Katō became involved in the cheerleading activities shortly after assuming his position as a professor at Keio University's School of Medicine in 1918. At the time, Keio University was establishing a rivalry with Waseda University, and boosting university morale through sports events like the Waseda-Keio Game (Sokeisen) became a significant focus. Katō resonated with the importance of such student activities and took on a leadership role in guiding the cheerleading division.

One of his notable contributions was his involvement in the creation and instruction of cheer songs, which played a key role in developing Keio's unique cheerleading culture. As a leader, Katō fostered student unity and supported the cheerleading division's operations, ensuring that the cheerleading activities were respected and continued to thrive within the university. His efforts went beyond simply energizing sports events; they helped instill the spirit of Keio University and contributed to the development of future generations of students.

== Awards and honors ==
- Japan Academy Prize (academics) in 1927.
- Awarded the Order of the Sacred Treasure, Second Class in 1972.

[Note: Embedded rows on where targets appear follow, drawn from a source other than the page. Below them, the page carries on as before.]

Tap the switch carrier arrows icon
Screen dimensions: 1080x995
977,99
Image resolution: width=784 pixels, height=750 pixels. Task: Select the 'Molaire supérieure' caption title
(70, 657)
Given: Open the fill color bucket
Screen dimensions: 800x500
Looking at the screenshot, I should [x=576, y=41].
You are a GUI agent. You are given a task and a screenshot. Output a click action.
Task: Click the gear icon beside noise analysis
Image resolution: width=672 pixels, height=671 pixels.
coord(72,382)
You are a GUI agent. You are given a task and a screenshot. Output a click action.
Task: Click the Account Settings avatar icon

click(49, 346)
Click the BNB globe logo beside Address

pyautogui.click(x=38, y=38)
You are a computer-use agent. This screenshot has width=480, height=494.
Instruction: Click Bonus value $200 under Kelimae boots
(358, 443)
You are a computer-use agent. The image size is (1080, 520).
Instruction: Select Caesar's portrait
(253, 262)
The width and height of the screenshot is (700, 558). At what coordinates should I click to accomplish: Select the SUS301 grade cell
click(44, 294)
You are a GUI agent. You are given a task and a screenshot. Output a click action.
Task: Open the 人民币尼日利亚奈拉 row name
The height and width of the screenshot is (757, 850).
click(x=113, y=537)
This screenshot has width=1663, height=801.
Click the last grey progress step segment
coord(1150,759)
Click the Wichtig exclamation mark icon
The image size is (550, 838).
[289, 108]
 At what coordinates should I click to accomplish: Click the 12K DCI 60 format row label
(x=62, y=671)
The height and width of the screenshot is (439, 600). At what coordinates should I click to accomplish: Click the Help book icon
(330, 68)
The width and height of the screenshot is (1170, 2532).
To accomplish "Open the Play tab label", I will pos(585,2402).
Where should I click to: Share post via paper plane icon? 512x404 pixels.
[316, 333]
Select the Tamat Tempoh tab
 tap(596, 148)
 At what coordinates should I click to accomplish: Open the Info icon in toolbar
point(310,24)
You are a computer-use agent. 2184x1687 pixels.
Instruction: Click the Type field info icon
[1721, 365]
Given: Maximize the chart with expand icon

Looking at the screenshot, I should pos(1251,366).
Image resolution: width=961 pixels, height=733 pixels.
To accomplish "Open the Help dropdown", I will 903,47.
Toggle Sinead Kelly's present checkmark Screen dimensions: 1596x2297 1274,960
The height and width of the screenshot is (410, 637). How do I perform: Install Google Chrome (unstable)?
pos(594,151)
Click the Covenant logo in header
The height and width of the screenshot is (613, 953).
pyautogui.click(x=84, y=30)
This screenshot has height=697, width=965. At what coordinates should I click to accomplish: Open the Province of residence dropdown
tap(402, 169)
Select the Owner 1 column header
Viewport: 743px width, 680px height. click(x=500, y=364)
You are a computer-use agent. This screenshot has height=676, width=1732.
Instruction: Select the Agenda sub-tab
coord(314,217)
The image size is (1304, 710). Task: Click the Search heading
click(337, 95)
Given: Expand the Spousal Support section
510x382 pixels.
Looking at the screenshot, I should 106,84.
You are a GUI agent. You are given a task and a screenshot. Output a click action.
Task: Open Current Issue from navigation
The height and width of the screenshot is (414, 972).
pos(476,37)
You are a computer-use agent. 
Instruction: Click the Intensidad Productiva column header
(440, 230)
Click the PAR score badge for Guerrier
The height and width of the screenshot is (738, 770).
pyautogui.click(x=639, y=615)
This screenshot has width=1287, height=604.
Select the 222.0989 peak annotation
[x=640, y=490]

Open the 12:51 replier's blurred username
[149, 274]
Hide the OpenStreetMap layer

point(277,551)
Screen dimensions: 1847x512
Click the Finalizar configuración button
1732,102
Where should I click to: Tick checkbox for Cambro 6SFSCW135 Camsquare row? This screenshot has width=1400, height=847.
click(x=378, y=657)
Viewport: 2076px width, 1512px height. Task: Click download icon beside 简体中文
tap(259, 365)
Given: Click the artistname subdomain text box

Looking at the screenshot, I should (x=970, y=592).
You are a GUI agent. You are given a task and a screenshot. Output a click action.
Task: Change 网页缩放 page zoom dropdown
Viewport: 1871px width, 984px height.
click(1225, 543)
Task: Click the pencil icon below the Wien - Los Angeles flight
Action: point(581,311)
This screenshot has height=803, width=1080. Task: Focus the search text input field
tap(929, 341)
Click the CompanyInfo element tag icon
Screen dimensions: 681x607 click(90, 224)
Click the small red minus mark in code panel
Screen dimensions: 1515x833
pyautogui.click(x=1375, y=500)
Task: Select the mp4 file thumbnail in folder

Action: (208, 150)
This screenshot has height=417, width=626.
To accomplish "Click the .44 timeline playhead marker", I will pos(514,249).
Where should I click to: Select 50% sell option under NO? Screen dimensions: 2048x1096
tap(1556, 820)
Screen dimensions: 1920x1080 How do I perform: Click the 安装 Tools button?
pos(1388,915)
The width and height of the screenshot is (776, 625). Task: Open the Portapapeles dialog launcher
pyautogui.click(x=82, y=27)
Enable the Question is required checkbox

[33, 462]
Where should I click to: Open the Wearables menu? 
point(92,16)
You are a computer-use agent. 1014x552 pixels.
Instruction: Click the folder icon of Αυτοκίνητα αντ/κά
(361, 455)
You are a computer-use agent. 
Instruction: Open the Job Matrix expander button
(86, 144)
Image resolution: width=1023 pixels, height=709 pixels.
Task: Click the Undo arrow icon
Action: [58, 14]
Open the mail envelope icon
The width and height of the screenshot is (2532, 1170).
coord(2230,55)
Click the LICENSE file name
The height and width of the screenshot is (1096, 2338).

== Research and achievements ==
Katō specialized in physiology, focusing on the mechanisms of nerve excitation conduction. He is best known for his research on the "Non-attenuated Conduction Theory in Nerve Anesthesia" and the "Dissection of Single Nerve Fibers".

Despite being nominated for the Nobel Prize in Physiology or Medicine three times (1928, 1935, 1937), Katō did not win the award. The reason that he did not receive the Nobel Prize, despite being nominated three times before World War II, may be partly attributed to the racial discrimination that was prevalent at the time.

In recognition of his pioneering experiments, a Toad Memorial (Hikazuka) was established at Sasa Temple, near the Keio University School of Medicine, to honor the thousands of frogs used in his experiments.